Comment by lmeyerov

1 year ago

Neo4j graph rag is typically not graph rag in the AI sense / MSR Graph RAG paper sense, but KG or lexical extraction & embedding, and some retrieval time hope of the neighborhood being ok

GRAG in the direction of the MSR paper adds some important areas:

- summary indexes that can be lexical (document hierarchy) or not (topic, patient ID, etc), esp via careful entity extraction & linking

- domain-optimized summarization templates, both automated & manual

- + as mentioned, wider context around these at retrieval

- introducing a more generalized framework for handling different kinds of concept relations, summary indexing, and retrieval around these

Ex: The same patient over time & docz, and seperately, similar kinds of patients across documents

Note that I'm not actually a big fan of how the MSR paper indirects the work through KG extraction, as that exits the semantic domain, and we don't do it that way

Fundamentally, that both moves away from paltry retrieval result sets that are small/gaps/etc, and enables cleaner input to the runtime query

I agree it is a quick win if quality can be low and you have low budget/time. Like combine a few out of the box index types and do rank retrieval. But a lot of the power gets lost. We are working on infra (+ OSSing it) because that is an unfortunate and unnecessary state of affairs. Right now llamaindex/langchain and raw vector DBs feel like adhoc and unprincipled ways to build these pipelines in a software engineering and AI perspective, so from an investment side, moving away from hacks and to more semantic, composable, & scalable pipelines is important IMO.

    > Neo4j graph rag is typically not graph rag

I would mildly disagree with this; Neo4j just serves as an underlying storage mechanism much like Postgres+pgvector could be the underlying storage mechanism for embedding-only RAG. How one extracts entities and connects them in the graph happens a layer above the storage layer of Neo4j (though Neo4j can also do this internally). Neo4j is not magic; the application layer and data modelling still has to define which entities and how they are connected.

But why Neo4j? Neo4j has some nice amenities for building GRAG on top of. In particular, it has packages to support community partitioning including Leiden[0] (also used by Microsoft's GraphRAG[1]) and Louvain[2] as well as several other community detection algorithms. The built-in support for node embeddings[3] as well as external AI APIs[4] make the DX -- in so far as building the underlying storage for complex retrieval -- quite good, IMO.

The approach that we are taking is that we are importing a corpus of information into Neo4j and performing ETL on the way in to create additional relationships; effectively connecting individual chunks by some related "facet". Then we plan to run community detection over it to identify communities of interest and use a combination of communities, locality, and embedding match to retrieve chunks.

I just started exploring it over the past week and I would say that if your team is going to end up doing some more complex GRAG, then Neo4j feels like it has the right tooling to be the underlying storage layer and you could even feasibly implement other parts of your workflow in there as well, but entity extraction and such feels like it belongs one layer up in the application layer. Most notably, having direct query access to the underlying graph with a graph query language (Cypher) means that you will have more control and different ways to experiment with retrieval. However; as I mentioned, I would encourage most teams to be more clever with embedding RAG before adding more infrastructure like Neo4j.

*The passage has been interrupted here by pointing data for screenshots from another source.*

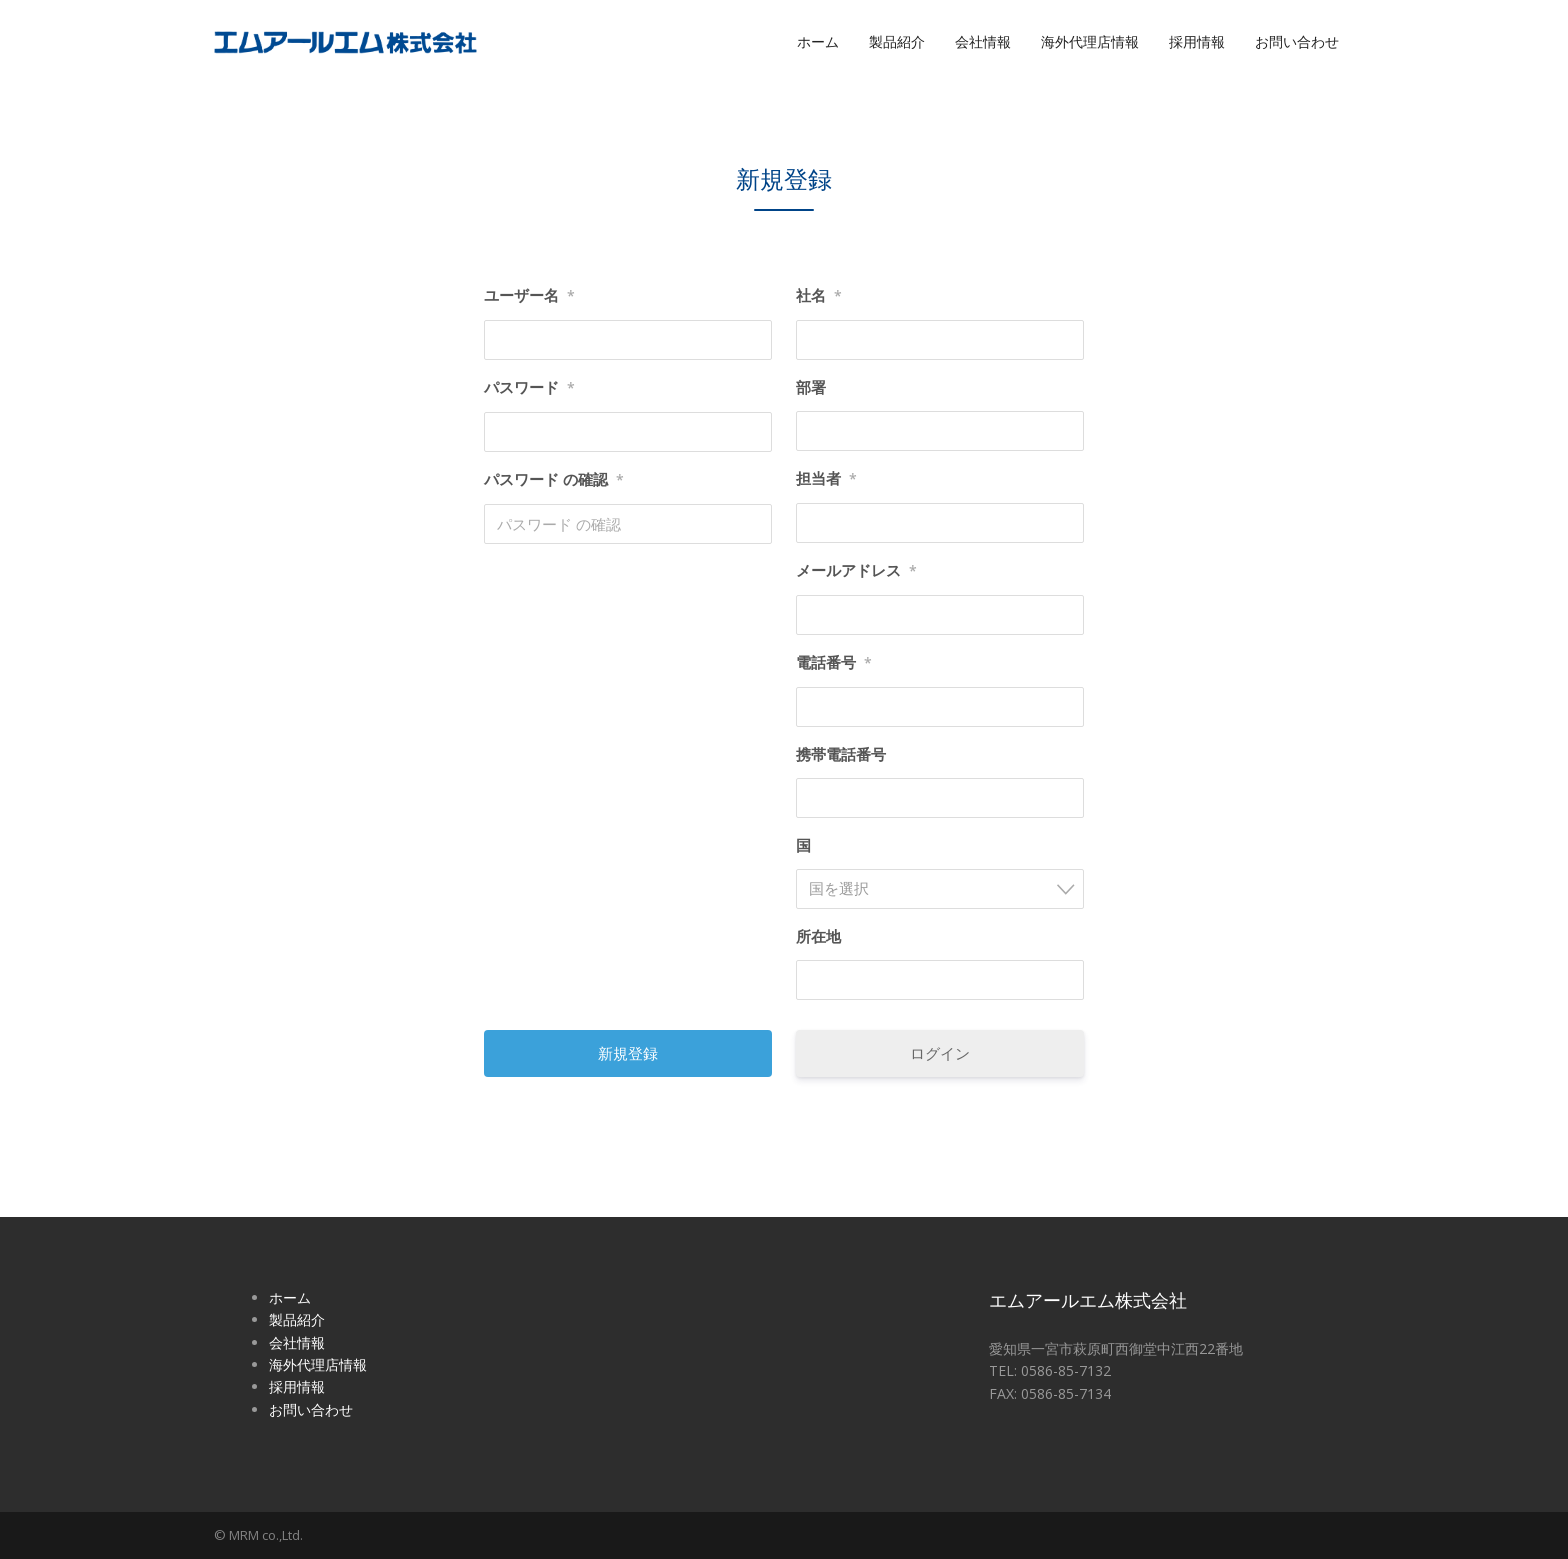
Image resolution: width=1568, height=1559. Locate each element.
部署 (811, 387)
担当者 (826, 479)
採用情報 (1197, 42)
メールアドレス (856, 571)
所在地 (818, 936)
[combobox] (940, 889)
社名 (819, 296)
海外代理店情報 (1090, 42)
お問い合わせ (1297, 42)
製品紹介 (897, 42)
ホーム (818, 42)
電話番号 (834, 663)
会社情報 (983, 42)
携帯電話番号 (841, 754)
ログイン (940, 1053)
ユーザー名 (529, 296)
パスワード (529, 388)
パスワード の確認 (554, 480)
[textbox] (946, 888)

[0] https://neo4j.com/docs/graph-data-science/current/algorithms...

[1] https://microsoft.github.io/graphrag/

[2] https://neo4j.com/docs/graph-data-science/current/algorithms...

[3] https://neo4j.com/docs/graph-data-science/current/machine-le...

[4] https://neo4j.com/labs/apoc/5/ml/openai/

  • We generally stick with using neo4j/neptune/etc for more operational OLTP graph queries, basically large-scale managed storage for small neighborhood lookups. As soon as the task becomes more compute-tier AI workloads, like LLM summary indexing of 1M tweets or 10K documents, we prefer to use GPU-based compute stacks & external APIs with more fidelity. Think pipelines combining bulk embeddings, rich enrichment & wrangling, GNNs, community detection, etc. We only dump into DBs at the end. Speedups are generally in the 2-100X territory with even cheapo GPUs, so this ends up a big deal for both development + production. Likewise, continuous update flows end up being awkward in these environments vs full compute-tier ones, even ignoring the GPU aspect.

    Separately, we're still unsure about vector search inside vs outside the graph DB during retrieval, both in the graph RAG scenario and the more general intelligence work domains. I'm more optimistic there for keeping in these graph DB, especially for small cases (< 10M node+edges) we do in notebooks.

    And agreed, it's unfortunate neo4j uses graph RAG to market a variety of mostly bad quality solutions and conflate it with graph db storage, and the MSR researchers used it for a more specific and more notable technique (in AI circles) that doesn't need a graph DB and IMO, fundamentally, not even a KG. It's especially confusing that both groups are 'winning' on the term... in different circles.